Всегда исходивший из того, что разговоры о войне прикрывают план сохранения эмбарго, Куинси позволял себе поощрять воинственные настроения гораздо более безрассудно, чем это устраивало некоторых его друзей по партии. Он отваживался подталкивать большинство к решению, которое из всех возможных результатов вызывало наибольшее неприятие у федералистов Новой Англии:
«Не прислушивайтесь к страхам. Ваша сила возрастет с испытанием и окажется больше, чем вы сейчас осознаете. Но мне скажут, что это может привести к войне. Я спрашиваю: разве мы сейчас находимся в мире? Конечно же нет, если уход от оскорблений — это мир, если содрогание под ударами плети — это мир. Самый верный способ предотвратить войну — не бояться ее. Мысль о том, что нет ничего на свете ужаснее войны, слишком усердно прививается среди нас. Позор хуже. Отказ от основных прав хуже».

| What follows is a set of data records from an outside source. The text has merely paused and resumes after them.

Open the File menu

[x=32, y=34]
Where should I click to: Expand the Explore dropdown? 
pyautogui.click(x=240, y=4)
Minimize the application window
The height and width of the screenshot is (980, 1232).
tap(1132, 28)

Что бы Куинси ни был готов принять, партия, к которой он принадлежал, не хотела никакой войны, кроме как с французами, в то время как республиканцы выступали против войны в любом виде. Джон Рэндольф действительно намекал на применение силы, но мнение Рэндольфа никогда не оставалось неизменным в течение двух дней. Филип Бартон Ки из Мэриленда, столь же яростный федералист, как и Куинси, также советовал проводить политику, которая могла привести только к войне:
«Я бы позволил нашим судам выйти в море вооруженными для сопротивления, и если бы в их дела вмешивались, я бы прибегнул к последнему средству. Мы способны и готовы сопротивляться; и когда настанет этот момент, по всему Союзу останется лишь одно сердце и одна рука».
Этот настрой был патриотичным; но словно нарочно для того, чтобы доказать, сколь мало доверия он заслуживает, Барент Гарренье встал, чтобы в категорических и недвусмысленных выражениях заявить, что Англия полностью права и что с самого начала американское правительство стремилось спровоцировать войну. Взгляды Гарренье разделяло большинство федералистов, и в конце концов они были приняты партией. Слепота Куинси по отношению к серьезной опасности войны стоила ему доверия более осторожных консерваторов.

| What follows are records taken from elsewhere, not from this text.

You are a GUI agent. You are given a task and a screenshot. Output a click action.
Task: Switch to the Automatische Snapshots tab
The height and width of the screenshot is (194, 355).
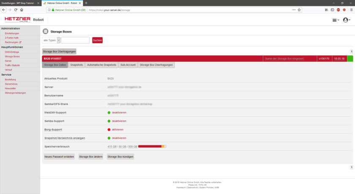tap(101, 65)
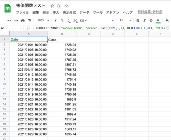Toggle bold formatting
The width and height of the screenshot is (171, 140).
point(138,21)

С противоположной стороны республиканцы казались по большей части совершенно запуганными тем напором, с которым федералисты бросали вызов эмбарго и войне одновременно. Ничто в американской истории не предлагало более интересной иллюстрации первого этапа национального характера, чем открытые заявления Конгресса в 1808 году о мотиву, тесно связанных со страхом. Америка как нация не могла подвергнуться серьезной военной опасности, даже если бы она объявила войну Англии и Франции одновременно. Худшим военным бедствием, какое могло произойти, была бы бомбардировка или временная оккупация какого-нибудь прибрежного города; самым ужасным наказанием в пределах возможного было бы сожжение нескольких небольших деревянных городков, которые можно было бы восстановить за три месяца и чье уничтожение не подразумевало обязательной потери жизней. Ни у Англии, ни у Франции не было лишних армий для перманентного завоевания Америки; но теория мирного принуждения настолько прочно завладела национальным характером, что мужественные люди взывали к побуждениям, которые в частном споре они сочли бы унизительными.

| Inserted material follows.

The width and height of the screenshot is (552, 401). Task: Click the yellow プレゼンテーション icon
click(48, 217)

«Джентльмен говорил о сопротивлении, и о сопротивлении на море», — заявила Уиллис Олстон из Северной Каролины, отвечая Куинси. [324] «Верил ли кто-нибудь, что он всерьез намеревался встретиться на море с мощным военно-морским флотом Великобритании — той самой Британии, которую выразительно назвали „хозяйкой океана“ и которая „сражается за свободы мира и человечества“? Нет, сэр; ничего подобного и в мыслях нет. Подчинение ее предписаниям стало бы неизбежным следствием сопротивления джентльмена, и в конечном итоге — утратой всего дорогого для американского характера, утратой нашей свободы и независимости как свободного народа».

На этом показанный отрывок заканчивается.